Crown attacks the peaceful village of Rangiaowhia killing women and children. While seeking refuge in a church, the church catches fire with the people trapped inside.

31 March

Crown attacks the unfinished pā at Ō-Rākau. 300 Māori, men, women and children defend pā against 1500 elite imperial and colonial forces.

June

Raukawa join forces with Tauranga iwi to fight at Pukehinahina and Te Ranga. Raukawa continue to oppose Crown during the ‘Bush Campaigns’ along the Kaimai.

1866

Crown introduce Native Land Court in the Raukawa takiwā. Maungatautari land block comes before the Cambridge Court. Raukawa are excluded from the Maungatautari titles resulting in decades long dispute.

1870

Native Land Courts suspended as a result of the presence of Te Kooti within the area. Te Kooti is tracked to Tāpapa, but eludes Crown forces thanks to aid from Raukawa allies. He hides in the Kaimai before returning to the safety of Te Urewera.

1891

Royal Commission into Taupōnui-a-Tia West block orders rehearing of case. Pouakani is reheard (excluding the 20,000 acres awarded to the Crown).

1915

Wairarapa Māori are swapped land at Pouakani 1 for Lake Wairarapa and associated lands. Wairarapa Māori do not move onto land.

1940

Crown commences hydro-electricity development schemes along the Waikato River. Dams are built and lands are flooded.

1950

Maraetai dam and support town at Mangakino built.

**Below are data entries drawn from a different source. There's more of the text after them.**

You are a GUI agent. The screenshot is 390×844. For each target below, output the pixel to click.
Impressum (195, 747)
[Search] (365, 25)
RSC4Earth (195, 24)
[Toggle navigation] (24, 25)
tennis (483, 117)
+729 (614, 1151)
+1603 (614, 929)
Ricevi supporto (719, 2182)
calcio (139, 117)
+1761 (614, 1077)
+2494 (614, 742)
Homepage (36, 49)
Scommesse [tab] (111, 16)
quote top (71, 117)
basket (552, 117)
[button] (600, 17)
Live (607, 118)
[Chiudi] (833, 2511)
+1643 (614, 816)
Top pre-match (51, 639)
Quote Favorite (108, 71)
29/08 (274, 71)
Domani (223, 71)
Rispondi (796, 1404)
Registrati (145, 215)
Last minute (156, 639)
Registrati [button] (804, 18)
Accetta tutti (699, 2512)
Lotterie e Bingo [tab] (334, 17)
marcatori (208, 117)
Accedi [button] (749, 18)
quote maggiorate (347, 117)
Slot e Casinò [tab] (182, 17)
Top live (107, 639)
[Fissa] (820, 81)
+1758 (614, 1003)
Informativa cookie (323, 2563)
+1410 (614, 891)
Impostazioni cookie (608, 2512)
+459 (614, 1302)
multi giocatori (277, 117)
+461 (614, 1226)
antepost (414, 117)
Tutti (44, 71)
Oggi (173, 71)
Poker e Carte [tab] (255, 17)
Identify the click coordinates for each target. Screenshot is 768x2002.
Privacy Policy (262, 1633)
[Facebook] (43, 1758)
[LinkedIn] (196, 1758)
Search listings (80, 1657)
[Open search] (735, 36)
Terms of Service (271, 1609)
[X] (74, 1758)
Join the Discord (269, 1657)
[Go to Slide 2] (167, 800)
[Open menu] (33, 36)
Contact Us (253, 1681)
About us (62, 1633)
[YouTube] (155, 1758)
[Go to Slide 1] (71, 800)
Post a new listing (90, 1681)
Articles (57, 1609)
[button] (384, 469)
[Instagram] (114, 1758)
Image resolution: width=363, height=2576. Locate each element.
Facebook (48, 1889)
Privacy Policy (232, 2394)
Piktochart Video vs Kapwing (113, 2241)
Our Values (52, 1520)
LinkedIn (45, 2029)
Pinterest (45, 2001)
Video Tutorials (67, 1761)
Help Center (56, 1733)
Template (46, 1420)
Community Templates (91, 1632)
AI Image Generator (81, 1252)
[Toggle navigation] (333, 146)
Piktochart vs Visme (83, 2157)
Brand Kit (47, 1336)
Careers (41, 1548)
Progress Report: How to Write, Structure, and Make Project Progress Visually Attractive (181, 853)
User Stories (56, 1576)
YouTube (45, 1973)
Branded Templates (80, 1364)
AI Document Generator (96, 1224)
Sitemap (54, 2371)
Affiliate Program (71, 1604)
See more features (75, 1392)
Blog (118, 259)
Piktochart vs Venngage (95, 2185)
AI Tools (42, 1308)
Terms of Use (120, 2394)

Wairarapa Māori move onto lands at Pouakani.

1987

Raukawa Trust Board established by Raukawa kaumātua.

1989

Wai 443 claim lodged.

2008

Raukawa sign the CNI Forest Deed of Settlement at parliament.

2009

Raukawa Settlement Trust established. Raukawa receive redress from the CNI deal. -Raukawa sign the Waikato River Co-Management deal at Whakamaru.

2010

Raukawa hold the Puāwaitanga o Raukawa; Raukawa Reconciliation Day with Minister Finlayson and local Member Louise Upston.

2 June 2012

Raukawa sign the Raukawa Claims Deed of Settlement.

2014

Raukawa Historical Claims Settlement Act passes into law.